_Dataset rows_
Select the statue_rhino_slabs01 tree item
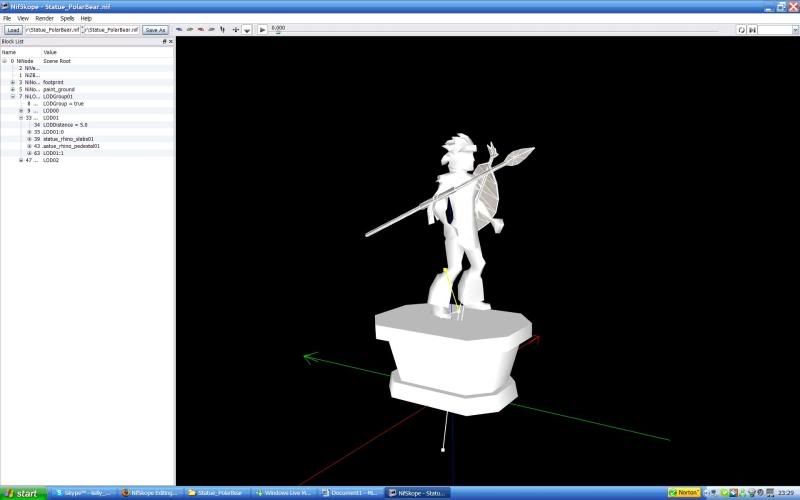Viewport: 800px width, 500px height. click(x=70, y=139)

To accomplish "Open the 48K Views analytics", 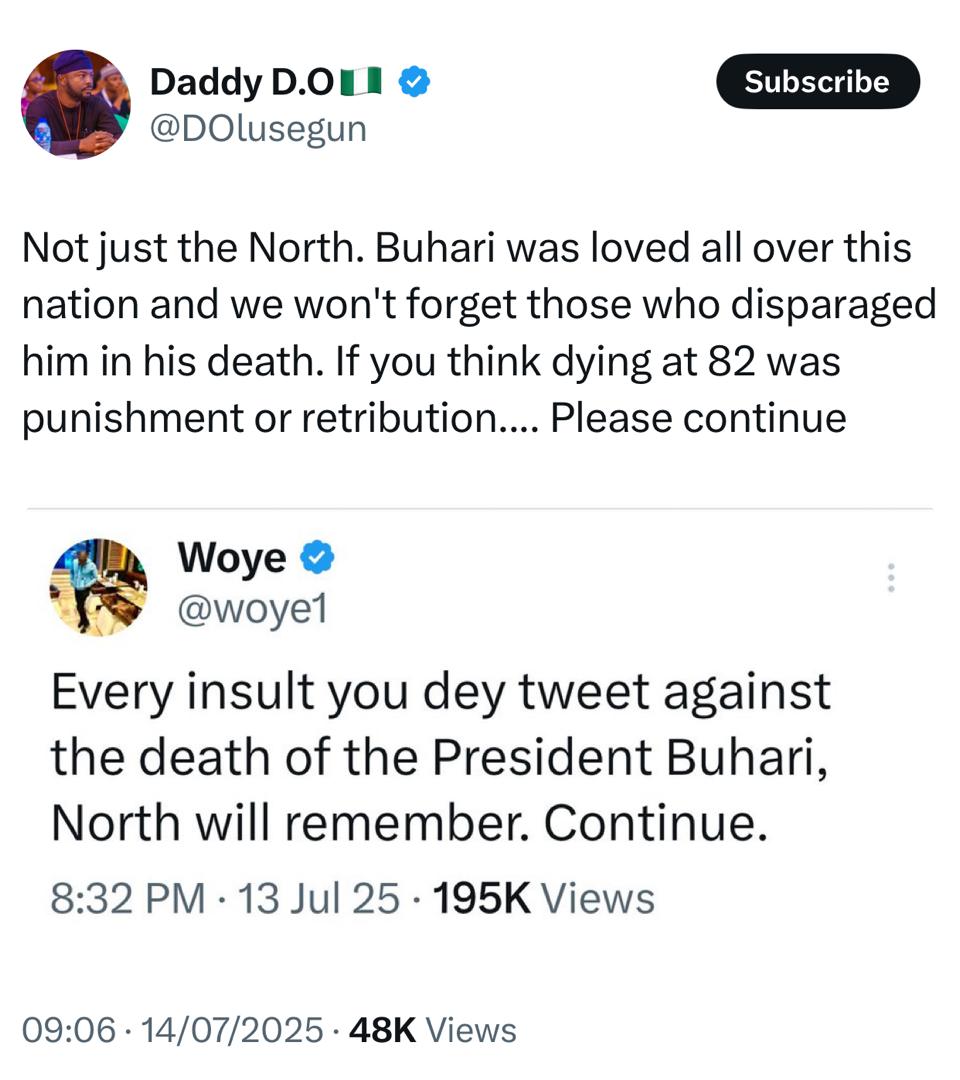I will pos(432,1029).
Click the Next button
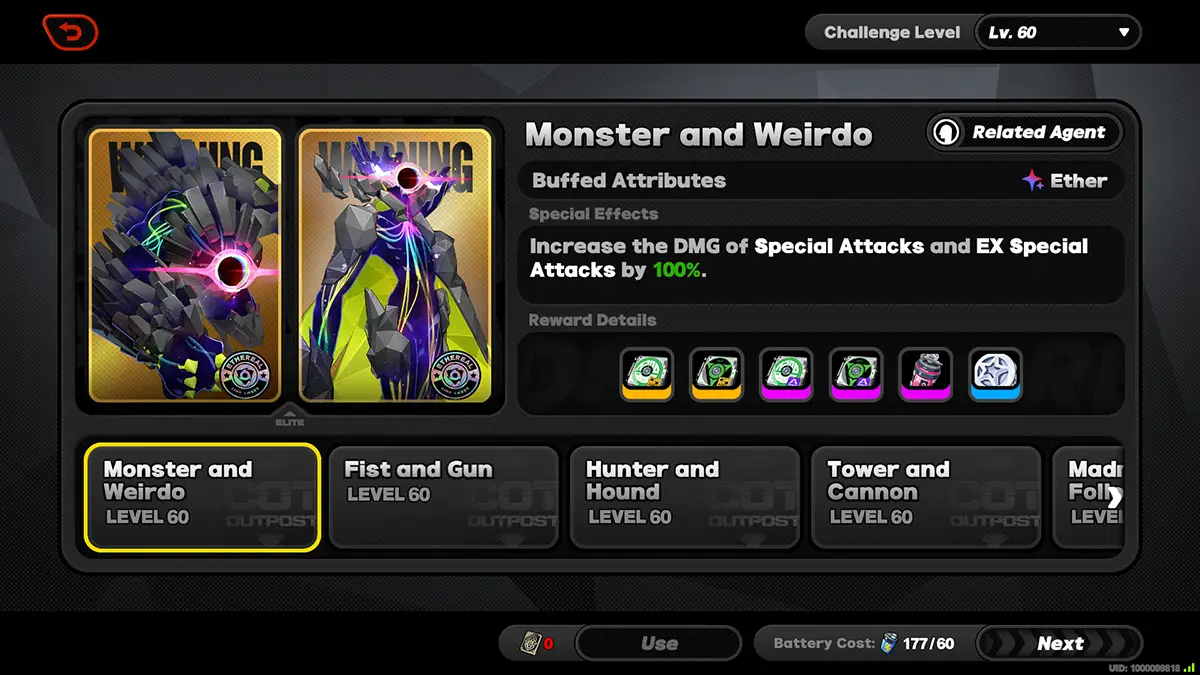1200x675 pixels. click(1060, 643)
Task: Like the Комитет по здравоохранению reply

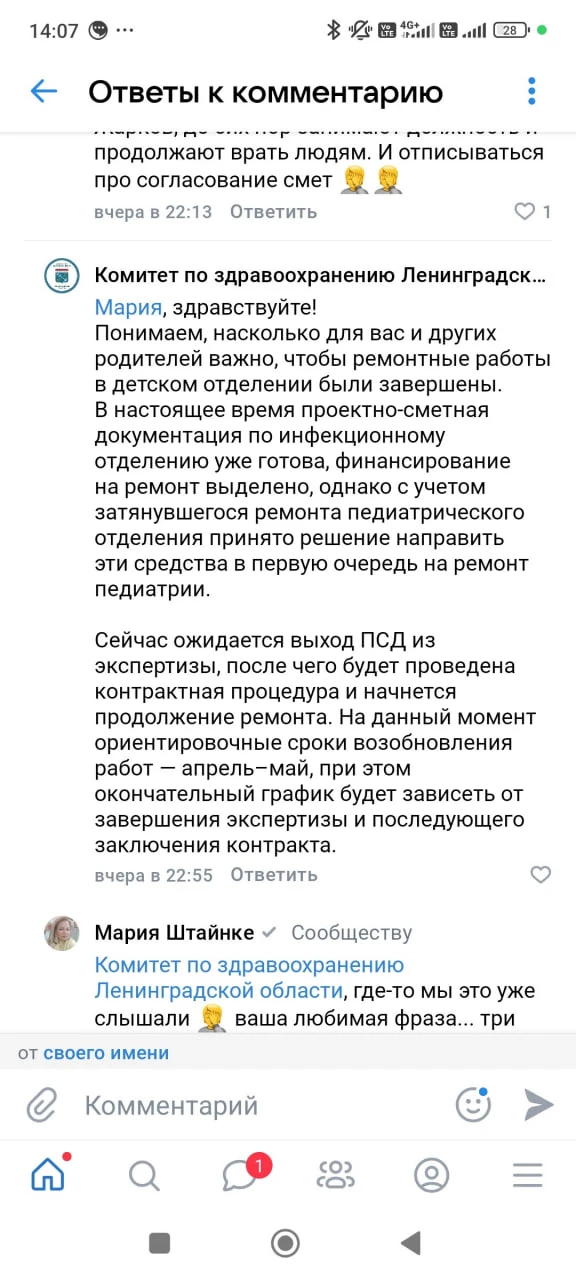Action: (x=540, y=874)
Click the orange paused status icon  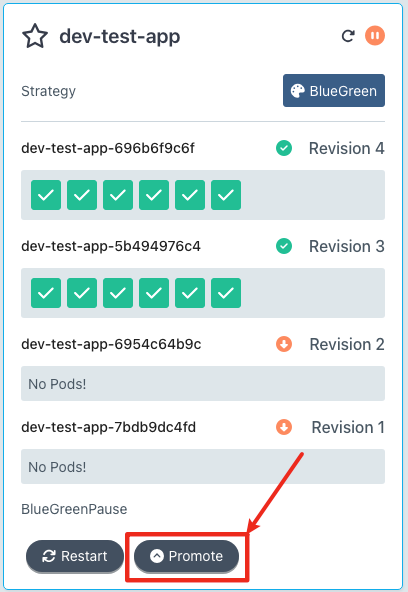coord(375,36)
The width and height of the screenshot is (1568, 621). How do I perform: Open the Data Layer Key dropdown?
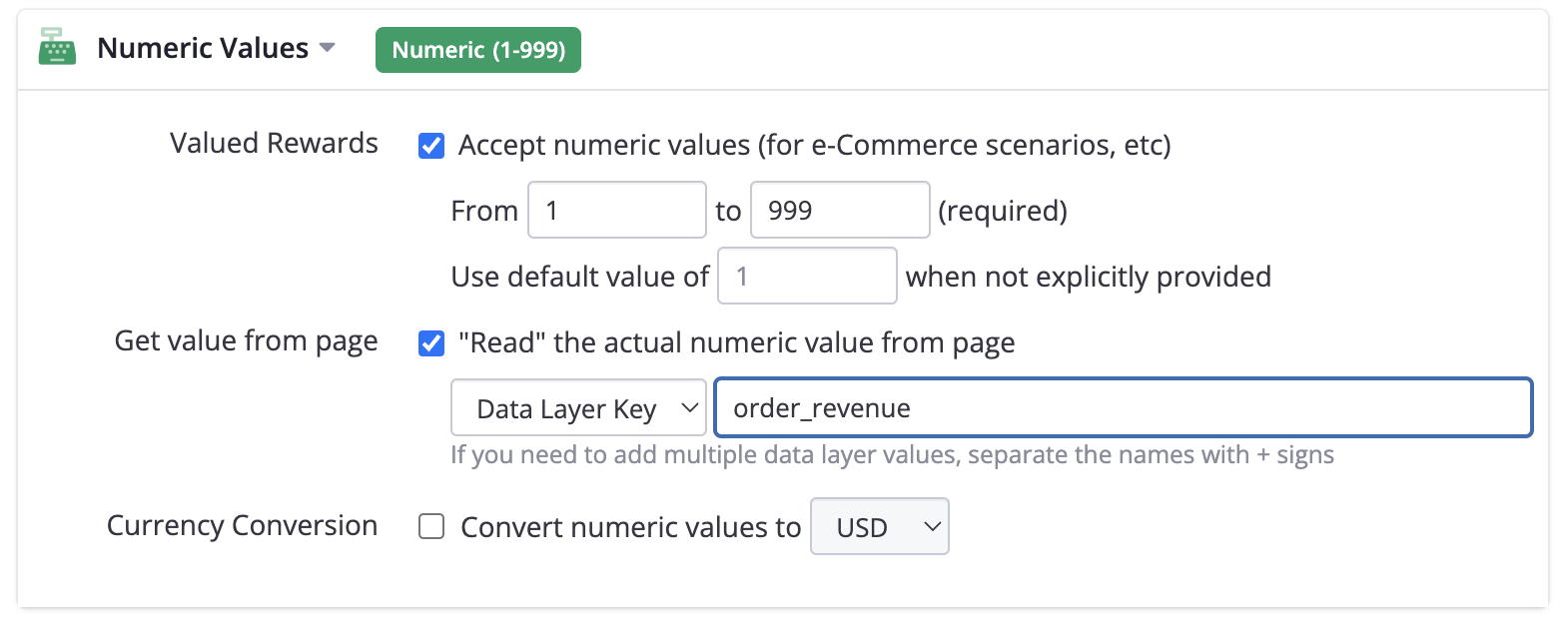pos(578,408)
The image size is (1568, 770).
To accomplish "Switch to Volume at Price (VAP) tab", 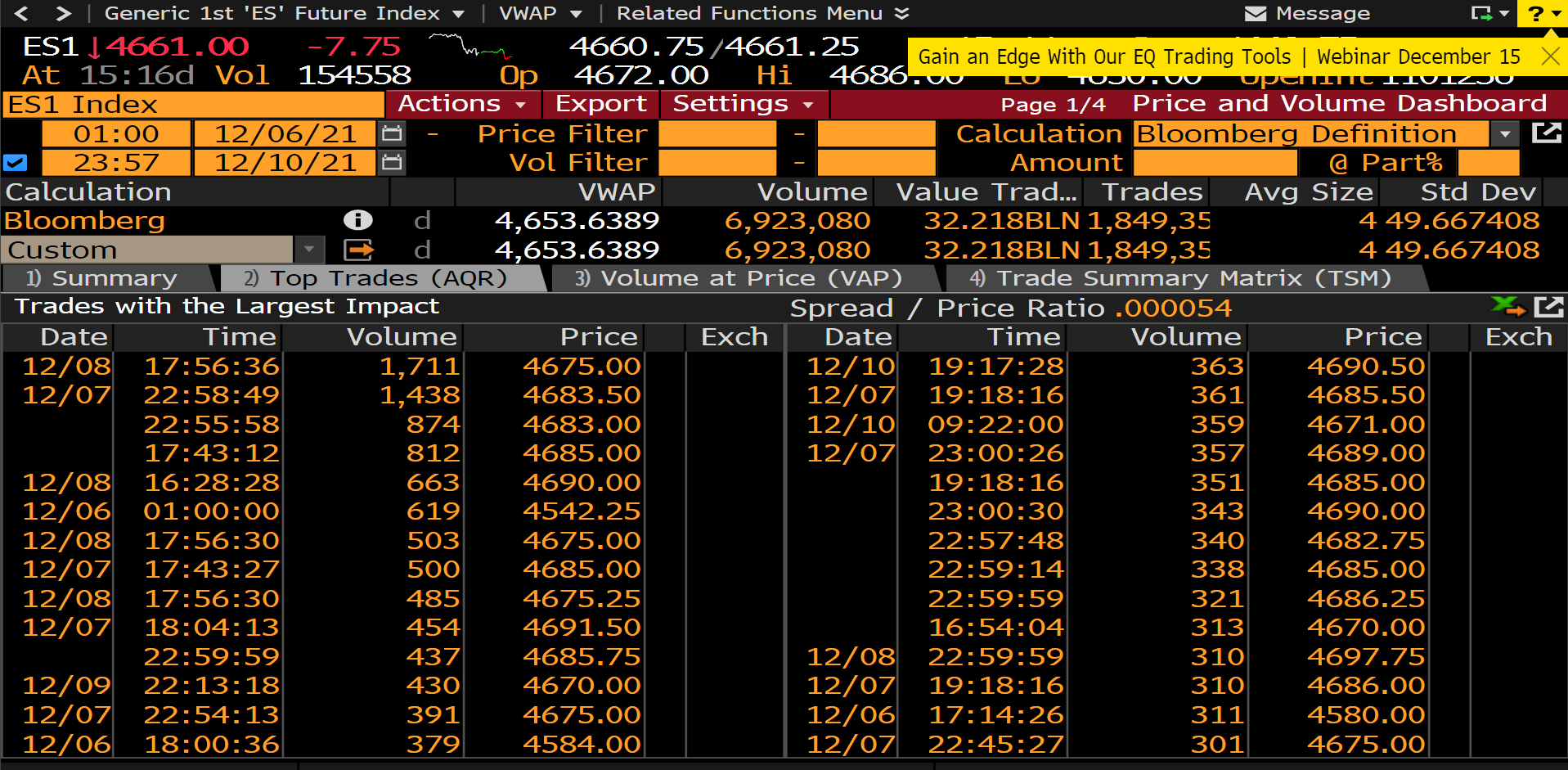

_What is required_
Present the rows as a Markdown table with the columns Number and Text, beginning at the row that contains "The image size is (1568, 770)." and stopping after the last of the rows. Skip blank lines and leave the pictures out.

_Result of the exercise_
| Number | Text |
|---|---|
| 1 | The image size is (1568, 770). |
| 2 | To accomplish "Switch to Volume at Price (VAP) tab",  |